Aisha Buhari narrated this experience at a public event in Abuja. Hear her, ‘’If the budget is N100 million, we need to know how the budget is spent. Along the line, I insisted they call Aso Clinic to find out if the X-ray machine is working, they said it is not working. They didn’t know I am the one that was supposed to be in that hospital at that very time.’’

Not done, Aisha Buhari queried the medical director of the medical centre who was present at the event, a stakeholders meeting convened by her pet project, ‘Future Assured. ’There is a budget for the hospital and if you go there now, you will see a number of constructions going on but they don’t have a single syringe there. What is the purpose of the buildings if there are no equipment there to work with?” she demanded.

Galvanised by Aisha Buhari’s complaints, the House of Representatives commissioned an ad-hoc committee to investigate the dismal condition of the State House Medical Centre. The managing authority of the clinic, flustered by Mrs Buhari’s sudden interest put out a statement explaining details of fund appropriation and management.

The fair lady

Born Aisha Halilu on 17, February 1971 in Adamawa State to a civil engineer father, himself a scion of Muhammadu Ribadu, the first Nigerian minister of defence. Her mother hails from a family renowned for its textile merchants. After her secondary school in Adamawa, the eighteen-year-old Aisha was wedded to General Muhammadu Buhari following his divorce from his first wife, Safinatu whom he had wedded the same year Aisha was born.

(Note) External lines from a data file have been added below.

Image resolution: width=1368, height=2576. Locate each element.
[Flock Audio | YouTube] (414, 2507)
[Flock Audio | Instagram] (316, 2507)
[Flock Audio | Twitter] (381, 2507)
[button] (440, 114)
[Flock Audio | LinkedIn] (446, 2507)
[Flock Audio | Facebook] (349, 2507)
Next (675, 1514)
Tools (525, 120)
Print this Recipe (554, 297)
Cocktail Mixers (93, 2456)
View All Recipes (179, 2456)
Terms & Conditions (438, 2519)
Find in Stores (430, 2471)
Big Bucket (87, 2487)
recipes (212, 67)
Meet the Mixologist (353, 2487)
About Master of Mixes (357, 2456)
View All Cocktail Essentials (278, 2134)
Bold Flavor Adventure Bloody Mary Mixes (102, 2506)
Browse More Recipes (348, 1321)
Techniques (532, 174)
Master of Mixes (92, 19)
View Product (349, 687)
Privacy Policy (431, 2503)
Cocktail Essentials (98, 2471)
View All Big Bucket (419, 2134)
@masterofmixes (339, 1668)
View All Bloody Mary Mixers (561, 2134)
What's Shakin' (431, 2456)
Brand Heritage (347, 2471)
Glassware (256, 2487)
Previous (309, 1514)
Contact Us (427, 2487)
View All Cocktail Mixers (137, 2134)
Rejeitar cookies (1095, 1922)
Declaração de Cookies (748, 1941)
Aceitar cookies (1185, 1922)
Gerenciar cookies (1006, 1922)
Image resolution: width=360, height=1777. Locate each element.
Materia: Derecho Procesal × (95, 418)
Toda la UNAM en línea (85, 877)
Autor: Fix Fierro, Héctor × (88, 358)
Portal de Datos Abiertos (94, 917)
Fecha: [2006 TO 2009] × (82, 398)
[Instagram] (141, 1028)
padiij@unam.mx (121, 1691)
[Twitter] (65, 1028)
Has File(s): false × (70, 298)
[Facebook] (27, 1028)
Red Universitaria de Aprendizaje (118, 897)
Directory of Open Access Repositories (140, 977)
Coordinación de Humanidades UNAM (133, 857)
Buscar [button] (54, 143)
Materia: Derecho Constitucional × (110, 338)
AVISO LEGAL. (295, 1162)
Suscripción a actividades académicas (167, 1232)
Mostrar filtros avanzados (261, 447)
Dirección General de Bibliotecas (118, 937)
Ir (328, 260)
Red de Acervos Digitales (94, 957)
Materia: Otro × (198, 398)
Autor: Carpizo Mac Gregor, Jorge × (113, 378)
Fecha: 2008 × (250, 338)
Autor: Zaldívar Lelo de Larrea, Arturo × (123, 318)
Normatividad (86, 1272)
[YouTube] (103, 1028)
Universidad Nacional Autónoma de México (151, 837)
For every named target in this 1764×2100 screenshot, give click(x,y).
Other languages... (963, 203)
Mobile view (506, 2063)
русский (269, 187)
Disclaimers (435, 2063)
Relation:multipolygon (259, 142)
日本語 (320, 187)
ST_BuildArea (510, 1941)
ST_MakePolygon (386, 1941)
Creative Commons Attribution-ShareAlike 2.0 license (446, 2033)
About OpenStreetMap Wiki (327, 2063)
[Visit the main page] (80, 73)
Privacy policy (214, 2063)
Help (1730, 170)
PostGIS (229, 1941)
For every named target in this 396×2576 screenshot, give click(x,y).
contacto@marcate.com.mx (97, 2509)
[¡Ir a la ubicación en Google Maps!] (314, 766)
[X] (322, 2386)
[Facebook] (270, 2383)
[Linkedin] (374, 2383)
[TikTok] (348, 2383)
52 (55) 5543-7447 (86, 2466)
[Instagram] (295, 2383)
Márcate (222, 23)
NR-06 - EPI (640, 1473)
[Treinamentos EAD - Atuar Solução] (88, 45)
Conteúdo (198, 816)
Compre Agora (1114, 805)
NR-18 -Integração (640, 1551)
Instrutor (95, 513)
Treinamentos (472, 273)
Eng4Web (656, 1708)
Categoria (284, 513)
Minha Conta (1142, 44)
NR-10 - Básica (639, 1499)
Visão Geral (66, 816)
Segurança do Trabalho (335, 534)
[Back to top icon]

Aisha Buhari qualified with a first degree from the Ahmadu Bello University, Zaria as well as a Master’s in International Affairs and Strategic Studies from the Nigerian Defence Academy, Kaduna, but proved to be adept at business. She set up the Hanzy Beauty Institute, a beauty salon with branches in Kaduna and Abuja, which she had to close down upon the first family’s move to Aso Rock.

A mother of five, Aisha Buhari also adopted the child of Zulia, Buhari’s first daughter who passed away at childbirth in 2012 due to complications from Sickle Cell Disease.

An astute businesswoman and power dresser, Aisha Buhari has been criticised for her fashionable tastes in clothing and jewellery, considered at odds with the Spartan lifestyle the president has projected for much of his public service career.

Aisha Buhari is just as likely to rock a Salvatore Ferragamo multicoloured zig zag cape – same as Kerry Washington’s Olivia Pope from the ABC television soap, Scandal – as she is to be spotted in accessories from elite fashion houses like Hermes and Chopard.

Mrs Buhari has discovered in real time, that all is fair in love and war. And politics. Every facet of her life, from her style to choice of words, has become fodder for public scrutiny, available to be manipulated for political gain.

The hawks may circle but Aisha Buhari’s response has been refreshingly interesting to observe. She has insisted on staying true to herself, ever ready to take a stand regardless of whoever’s ox is gored.

After taking several hits, Aisha Buhari remains unbent, unbowed, unbroken.